Tuesday 25 September 2018

First Contact



First Contact is a TV series that takes six average Canadians who have strong and mostly negative opinions about Indigenous people on a 28-day journey across Canada into Indigenous communities in Winnipeg, Nunavut, Alberta, Northern Ontario and BC.  The six participants meet a wide variety of Indigenous people who share their stories, history and information.  The journey is an inner journey for the participants as well as an outer one as their opinions and beliefs are challenged by their experiences that they feel in their bodies, hearts and minds.

The six participants

The show aired on APTN (Aboriginal Peoples Television Network) in September and is now available for viewing on its website.  The show is hosted and narrated by social justice activist George Stroumboulopoulos and is modeled after a show by the same name that was created in Australia in 2014.

Participants go on patrol in North Winnipeg to keep the neighbourhood safe.

The participants have experiences that range from patrolling North Winnipeg by night, going on a seal hunt, visiting Indigenous inmates in healing centres, dragging the Red River, learning about boiled water advisories that are thirty years old, going to a pow wow and other ceremonies and hearing about the effects of Indian Residential School from most of the people they meet.  

The participants go out onto the land with their Indigenous hosts.

Some of the participants were quick to change their attitudes as they took in the new information while others were slower and one appears to be unchanged after all of the experiences.  However, the show is about more than the journeys of six people.  These “average Canadians” reflect the attitudes of much of Canada and it is informative although at times infuriating to listen to their reactions when they experience a brand new reality.  There are also beautiful moments where individual participants connect with the story of an Indigenous person and it becomes just two people sharing.

-- Task prompt --
Reproduce the First Contact review in full, word for word.

-- Given material --

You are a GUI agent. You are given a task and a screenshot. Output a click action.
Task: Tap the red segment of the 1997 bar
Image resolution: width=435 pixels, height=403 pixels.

-- Solution for this task --
Tuesday 25 September 2018

First Contact



First Contact is a TV series that takes six average Canadians who have strong and mostly negative opinions about Indigenous people on a 28-day journey across Canada into Indigenous communities in Winnipeg, Nunavut, Alberta, Northern Ontario and BC.  The six participants meet a wide variety of Indigenous people who share their stories, history and information.  The journey is an inner journey for the participants as well as an outer one as their opinions and beliefs are challenged by their experiences that they feel in their bodies, hearts and minds.

The six participants

The show aired on APTN (Aboriginal Peoples Television Network) in September and is now available for viewing on its website.  The show is hosted and narrated by social justice activist George Stroumboulopoulos and is modeled after a show by the same name that was created in Australia in 2014.

Participants go on patrol in North Winnipeg to keep the neighbourhood safe.

The participants have experiences that range from patrolling North Winnipeg by night, going on a seal hunt, visiting Indigenous inmates in healing centres, dragging the Red River, learning about boiled water advisories that are thirty years old, going to a pow wow and other ceremonies and hearing about the effects of Indian Residential School from most of the people they meet.  

The participants go out onto the land with their Indigenous hosts.

Some of the participants were quick to change their attitudes as they took in the new information while others were slower and one appears to be unchanged after all of the experiences.  However, the show is about more than the journeys of six people.  These “average Canadians” reflect the attitudes of much of Canada and it is informative although at times infuriating to listen to their reactions when they experience a brand new reality.  There are also beautiful moments where individual participants connect with the story of an Indigenous person and it becomes just two people sharing.